5yr validity will be based on grant date

Once you submit EOI, you will be in the queue and get invited based on your points and occupation ceiling (some job codes are allocated on prorated basis due high volume of application). Upon invite, you have 60 days to file visa application

visit https://myimmitracker.com/ to get idea about visa processing time


----------



## Steiger (Sep 26, 2015)

You don't have to enter high school details. The question is analogous to the question you will have for your visa application form and if you click on the tooltip (? button) the title says 'tertiary education' which directly contradicts with the question (i.e. secondary school or above) and asks you to write down tertiary education only. Therefore, you can just mention your college.


----------



## Dotren (May 30, 2016)

Thanks both for the information!

I guess the only question I have left is which is the appropriate option to select for my tertiary education based on my ACS response.


----------



## letsgotoaussie (Sep 27, 2017)

Hi..while filing EOI how to fill education info?
My doubt is -

I have a bachelor's degree in ICT which has been assessed relevant to AQF Bachelor Degree with a Major in computing by ACS. After my Btech, I worked for 2 years and then did my MBA full time. Now while filing the EOI should I provide both my Btech and MBA in my education section or just the Btech degree? (In ACS, I had entered my Btech and master's info, and ACS considered B tech to be relevant to major in computing)


----------



## andreyx108b (Mar 15, 2015)

letsgotoaussie said:


> Hi..while filing EOI how to fill education info?
> My doubt is -
> 
> I have a bachelor's degree in ICT which has been assessed relevant to AQF Bachelor Degree with a Major in computing by ACS. After my Btech, I worked for 2 years and then did my MBA full time. Now while filing the EOI should I provide both my Btech and MBA in my education section or just the Btech degree? (In ACS, I had entered my Btech and master's info, and ACS considered B tech to be relevant to major in computing)

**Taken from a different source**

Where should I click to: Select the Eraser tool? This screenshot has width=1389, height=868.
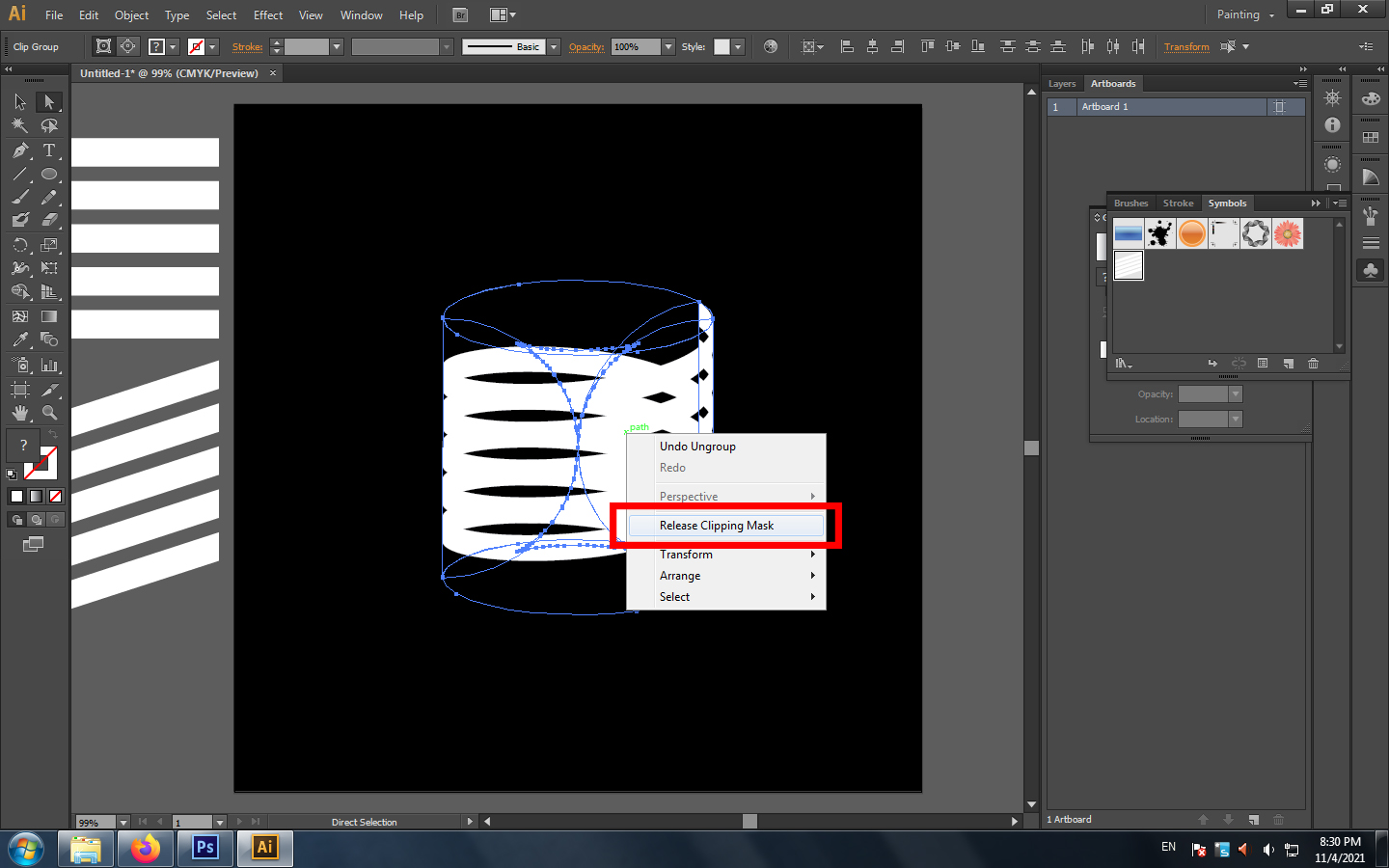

You can enter both i think, or just relevant Bachelor, and then add MBA in the form 80 and app form... whatever suits you best. You are claiming points for bachelor.


----------



## Mohammed786 (Apr 11, 2013)

andreyx108b said:


> You can enter both i think, or just relevant Bachelor, and then add MBA in the form 80 and app form... whatever suits you best. You are claiming points for bachelor.


Hi Andrey,

If we only mention the assessed qualification in the EOI and the Visa Application and the CV, but disclose the full qualification in the form 80 and 1221. IS this fine?


----------



## Mohammed786 (Apr 11, 2013)

Mohammed786 said:


> Hi Andrey,
> 
> If we only mention the assessed qualification in the EOI and the Visa Application and the CV, but disclose the full qualification in the form 80 and 1221. IS this fine?


Hi Andrey,

Can you provide your valuable input with regards to my query?
If we only mention the assessed qualification in the EOI and the Visa Application and the CV, but disclose the full qualification in the form 80 and 1221. IS this fine?

Thank You


----------